(Dataset records)
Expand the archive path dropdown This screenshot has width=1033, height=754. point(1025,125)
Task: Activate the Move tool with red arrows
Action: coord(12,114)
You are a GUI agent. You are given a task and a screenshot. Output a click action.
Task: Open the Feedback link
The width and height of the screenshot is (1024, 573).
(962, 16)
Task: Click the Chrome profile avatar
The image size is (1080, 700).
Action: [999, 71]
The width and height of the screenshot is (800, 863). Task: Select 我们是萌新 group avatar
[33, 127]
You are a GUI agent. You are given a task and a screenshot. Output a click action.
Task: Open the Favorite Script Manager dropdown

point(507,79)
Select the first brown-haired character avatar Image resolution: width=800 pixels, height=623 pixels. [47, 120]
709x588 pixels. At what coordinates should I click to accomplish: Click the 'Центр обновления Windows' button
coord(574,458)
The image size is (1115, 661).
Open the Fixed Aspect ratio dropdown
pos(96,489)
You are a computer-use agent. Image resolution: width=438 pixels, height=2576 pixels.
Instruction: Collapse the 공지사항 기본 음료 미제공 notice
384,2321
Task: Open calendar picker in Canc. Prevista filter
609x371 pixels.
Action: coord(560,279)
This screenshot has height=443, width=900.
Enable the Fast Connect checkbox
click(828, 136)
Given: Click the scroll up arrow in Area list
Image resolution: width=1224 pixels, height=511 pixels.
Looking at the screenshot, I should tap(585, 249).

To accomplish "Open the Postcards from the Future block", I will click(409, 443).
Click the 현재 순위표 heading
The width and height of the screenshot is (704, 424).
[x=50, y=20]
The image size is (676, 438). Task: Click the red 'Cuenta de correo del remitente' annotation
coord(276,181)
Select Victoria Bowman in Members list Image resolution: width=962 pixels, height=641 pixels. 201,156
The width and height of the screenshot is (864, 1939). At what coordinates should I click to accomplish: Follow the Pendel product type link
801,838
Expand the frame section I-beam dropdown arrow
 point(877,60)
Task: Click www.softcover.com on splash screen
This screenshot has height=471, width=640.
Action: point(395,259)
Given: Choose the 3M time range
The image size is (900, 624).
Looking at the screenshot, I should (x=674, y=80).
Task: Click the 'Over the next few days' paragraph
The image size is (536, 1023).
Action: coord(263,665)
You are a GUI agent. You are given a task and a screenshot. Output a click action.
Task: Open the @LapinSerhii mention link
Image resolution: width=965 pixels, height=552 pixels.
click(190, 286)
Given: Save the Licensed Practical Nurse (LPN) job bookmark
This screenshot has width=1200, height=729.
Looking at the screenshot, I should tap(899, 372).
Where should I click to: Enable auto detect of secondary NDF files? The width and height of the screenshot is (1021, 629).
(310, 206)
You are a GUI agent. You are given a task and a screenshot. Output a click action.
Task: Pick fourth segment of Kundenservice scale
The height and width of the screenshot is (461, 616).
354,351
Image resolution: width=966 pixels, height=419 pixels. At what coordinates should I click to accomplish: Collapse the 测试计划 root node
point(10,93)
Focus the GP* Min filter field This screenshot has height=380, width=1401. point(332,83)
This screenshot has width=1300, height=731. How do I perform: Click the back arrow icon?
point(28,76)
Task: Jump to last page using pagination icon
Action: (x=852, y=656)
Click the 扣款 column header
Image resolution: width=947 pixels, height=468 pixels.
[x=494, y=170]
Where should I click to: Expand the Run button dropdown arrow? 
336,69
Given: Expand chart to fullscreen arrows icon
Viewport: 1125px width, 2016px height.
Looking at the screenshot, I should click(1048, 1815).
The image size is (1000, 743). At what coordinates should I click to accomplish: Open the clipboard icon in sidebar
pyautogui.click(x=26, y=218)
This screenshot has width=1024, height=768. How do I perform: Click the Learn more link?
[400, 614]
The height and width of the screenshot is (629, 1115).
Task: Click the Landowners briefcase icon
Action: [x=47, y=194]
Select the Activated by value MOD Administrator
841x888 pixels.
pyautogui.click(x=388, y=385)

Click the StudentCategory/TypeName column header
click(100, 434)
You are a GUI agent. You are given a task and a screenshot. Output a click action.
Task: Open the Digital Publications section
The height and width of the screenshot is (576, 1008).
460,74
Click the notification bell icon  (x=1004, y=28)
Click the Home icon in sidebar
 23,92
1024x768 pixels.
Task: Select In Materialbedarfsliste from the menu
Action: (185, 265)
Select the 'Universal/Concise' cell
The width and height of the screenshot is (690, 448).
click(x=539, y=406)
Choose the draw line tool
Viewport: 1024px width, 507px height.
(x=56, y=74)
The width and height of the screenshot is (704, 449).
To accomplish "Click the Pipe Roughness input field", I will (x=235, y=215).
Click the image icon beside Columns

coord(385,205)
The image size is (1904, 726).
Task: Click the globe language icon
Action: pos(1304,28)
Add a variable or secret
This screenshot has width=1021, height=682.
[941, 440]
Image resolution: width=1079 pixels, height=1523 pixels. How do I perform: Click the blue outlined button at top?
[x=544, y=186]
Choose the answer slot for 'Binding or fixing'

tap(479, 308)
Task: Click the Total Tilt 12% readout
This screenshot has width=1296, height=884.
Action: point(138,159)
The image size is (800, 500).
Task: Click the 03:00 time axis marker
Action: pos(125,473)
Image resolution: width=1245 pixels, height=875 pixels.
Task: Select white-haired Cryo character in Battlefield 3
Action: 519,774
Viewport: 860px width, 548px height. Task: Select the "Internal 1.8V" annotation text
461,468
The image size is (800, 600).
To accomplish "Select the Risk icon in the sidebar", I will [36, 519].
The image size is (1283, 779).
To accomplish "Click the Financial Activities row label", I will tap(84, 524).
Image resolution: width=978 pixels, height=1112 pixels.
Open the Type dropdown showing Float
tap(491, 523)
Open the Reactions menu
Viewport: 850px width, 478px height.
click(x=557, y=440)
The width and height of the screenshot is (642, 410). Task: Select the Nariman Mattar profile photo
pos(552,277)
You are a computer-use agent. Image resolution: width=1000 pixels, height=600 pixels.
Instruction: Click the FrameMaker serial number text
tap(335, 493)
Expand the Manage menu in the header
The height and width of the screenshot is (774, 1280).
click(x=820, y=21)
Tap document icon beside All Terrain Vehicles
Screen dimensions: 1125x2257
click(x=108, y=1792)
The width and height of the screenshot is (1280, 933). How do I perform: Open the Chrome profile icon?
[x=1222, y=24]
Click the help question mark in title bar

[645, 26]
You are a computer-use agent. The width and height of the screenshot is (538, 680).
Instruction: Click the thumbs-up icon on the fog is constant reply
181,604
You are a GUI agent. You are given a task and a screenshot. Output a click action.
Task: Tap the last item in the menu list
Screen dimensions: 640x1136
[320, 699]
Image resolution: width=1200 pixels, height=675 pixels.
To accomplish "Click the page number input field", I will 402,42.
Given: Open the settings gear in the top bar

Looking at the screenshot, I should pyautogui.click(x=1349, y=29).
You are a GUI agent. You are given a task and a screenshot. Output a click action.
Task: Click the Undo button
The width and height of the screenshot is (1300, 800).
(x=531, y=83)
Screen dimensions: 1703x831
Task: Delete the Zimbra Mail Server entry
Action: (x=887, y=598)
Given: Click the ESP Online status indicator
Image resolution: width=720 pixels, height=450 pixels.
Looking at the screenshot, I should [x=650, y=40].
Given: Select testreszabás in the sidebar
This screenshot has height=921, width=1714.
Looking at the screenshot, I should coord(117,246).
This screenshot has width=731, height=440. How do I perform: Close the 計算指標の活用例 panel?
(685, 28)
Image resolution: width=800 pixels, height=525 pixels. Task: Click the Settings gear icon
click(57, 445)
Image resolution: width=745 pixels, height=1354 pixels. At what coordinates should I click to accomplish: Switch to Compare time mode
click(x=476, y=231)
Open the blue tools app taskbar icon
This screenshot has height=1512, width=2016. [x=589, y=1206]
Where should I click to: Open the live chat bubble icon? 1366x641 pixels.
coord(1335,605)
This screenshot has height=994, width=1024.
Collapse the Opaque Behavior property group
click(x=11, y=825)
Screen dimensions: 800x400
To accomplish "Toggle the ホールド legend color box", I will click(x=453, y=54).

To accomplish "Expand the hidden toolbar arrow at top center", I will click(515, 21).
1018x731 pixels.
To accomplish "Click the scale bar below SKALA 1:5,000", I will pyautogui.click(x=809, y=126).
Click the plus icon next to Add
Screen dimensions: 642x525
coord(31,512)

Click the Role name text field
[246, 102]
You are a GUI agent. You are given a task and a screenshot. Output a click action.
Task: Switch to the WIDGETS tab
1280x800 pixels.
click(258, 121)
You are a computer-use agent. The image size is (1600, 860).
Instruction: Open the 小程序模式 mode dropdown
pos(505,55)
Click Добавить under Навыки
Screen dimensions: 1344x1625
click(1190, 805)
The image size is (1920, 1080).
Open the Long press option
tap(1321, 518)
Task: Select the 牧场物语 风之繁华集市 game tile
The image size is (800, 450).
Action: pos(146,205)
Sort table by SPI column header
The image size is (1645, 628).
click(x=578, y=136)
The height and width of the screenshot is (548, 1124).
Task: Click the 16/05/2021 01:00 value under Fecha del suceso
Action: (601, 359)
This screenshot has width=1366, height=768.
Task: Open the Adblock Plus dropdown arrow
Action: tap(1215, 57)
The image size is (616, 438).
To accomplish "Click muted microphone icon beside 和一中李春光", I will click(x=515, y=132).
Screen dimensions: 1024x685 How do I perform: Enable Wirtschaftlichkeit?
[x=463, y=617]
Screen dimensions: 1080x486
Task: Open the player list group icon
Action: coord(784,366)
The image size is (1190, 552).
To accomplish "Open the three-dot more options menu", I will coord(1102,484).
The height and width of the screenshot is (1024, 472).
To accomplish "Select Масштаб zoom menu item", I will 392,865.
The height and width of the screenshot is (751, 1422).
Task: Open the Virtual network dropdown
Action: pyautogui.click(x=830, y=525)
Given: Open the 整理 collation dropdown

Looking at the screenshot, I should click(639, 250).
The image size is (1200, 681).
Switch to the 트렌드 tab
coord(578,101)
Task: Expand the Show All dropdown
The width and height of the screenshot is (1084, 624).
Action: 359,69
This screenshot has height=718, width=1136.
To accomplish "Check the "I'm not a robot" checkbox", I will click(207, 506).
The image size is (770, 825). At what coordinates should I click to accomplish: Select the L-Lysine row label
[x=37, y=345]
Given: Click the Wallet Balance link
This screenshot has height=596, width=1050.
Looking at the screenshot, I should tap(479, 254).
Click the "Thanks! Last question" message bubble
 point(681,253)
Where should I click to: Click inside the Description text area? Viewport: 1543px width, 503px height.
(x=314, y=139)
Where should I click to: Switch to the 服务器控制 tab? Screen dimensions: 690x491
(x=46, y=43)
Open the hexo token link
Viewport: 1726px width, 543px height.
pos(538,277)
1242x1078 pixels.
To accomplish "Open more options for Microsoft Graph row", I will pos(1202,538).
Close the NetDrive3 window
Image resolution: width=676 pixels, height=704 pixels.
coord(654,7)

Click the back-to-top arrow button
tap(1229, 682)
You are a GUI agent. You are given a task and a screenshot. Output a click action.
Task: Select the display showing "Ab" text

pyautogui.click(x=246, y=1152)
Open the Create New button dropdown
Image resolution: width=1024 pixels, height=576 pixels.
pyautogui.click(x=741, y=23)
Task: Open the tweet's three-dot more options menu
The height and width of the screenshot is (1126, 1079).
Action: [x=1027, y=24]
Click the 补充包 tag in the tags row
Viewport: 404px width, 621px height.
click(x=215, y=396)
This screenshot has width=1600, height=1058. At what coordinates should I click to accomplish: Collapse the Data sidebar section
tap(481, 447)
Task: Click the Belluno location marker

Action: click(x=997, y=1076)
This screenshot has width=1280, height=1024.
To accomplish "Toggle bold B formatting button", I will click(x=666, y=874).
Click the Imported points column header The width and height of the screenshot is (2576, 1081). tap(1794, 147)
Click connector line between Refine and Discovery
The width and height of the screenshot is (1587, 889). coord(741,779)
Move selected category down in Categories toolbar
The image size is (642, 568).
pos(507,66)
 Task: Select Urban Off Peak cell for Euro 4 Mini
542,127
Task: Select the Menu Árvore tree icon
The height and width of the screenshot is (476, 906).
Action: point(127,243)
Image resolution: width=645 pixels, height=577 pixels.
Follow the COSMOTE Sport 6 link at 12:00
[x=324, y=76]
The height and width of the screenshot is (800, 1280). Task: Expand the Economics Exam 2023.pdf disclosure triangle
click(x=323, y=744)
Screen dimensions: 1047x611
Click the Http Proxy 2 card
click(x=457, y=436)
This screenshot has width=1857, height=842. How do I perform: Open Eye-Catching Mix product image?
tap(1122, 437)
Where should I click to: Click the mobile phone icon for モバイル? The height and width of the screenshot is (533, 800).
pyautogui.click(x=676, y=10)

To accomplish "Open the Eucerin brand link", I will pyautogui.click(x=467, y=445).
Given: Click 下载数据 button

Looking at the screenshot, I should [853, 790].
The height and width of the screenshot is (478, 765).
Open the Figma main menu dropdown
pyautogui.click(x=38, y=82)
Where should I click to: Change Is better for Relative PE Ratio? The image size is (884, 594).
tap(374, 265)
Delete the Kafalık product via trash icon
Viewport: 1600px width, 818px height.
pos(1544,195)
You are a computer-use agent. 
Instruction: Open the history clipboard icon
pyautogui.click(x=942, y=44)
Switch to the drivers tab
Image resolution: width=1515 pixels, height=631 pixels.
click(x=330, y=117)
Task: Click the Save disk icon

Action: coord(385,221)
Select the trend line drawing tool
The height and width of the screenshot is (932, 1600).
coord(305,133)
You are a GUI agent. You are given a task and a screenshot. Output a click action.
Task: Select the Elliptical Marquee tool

* **DESCRIPTION OF THE TASK**
Locate the lines above that hold the word "options". Show every one of them.

* **SOLUTION FOR THIS PROBLEM**
To accomplish "Open the three-dot more options menu", I will coord(1102,484).
To accomplish "Open more options for Microsoft Graph row", I will pos(1202,538).
Task: Open the tweet's three-dot more options menu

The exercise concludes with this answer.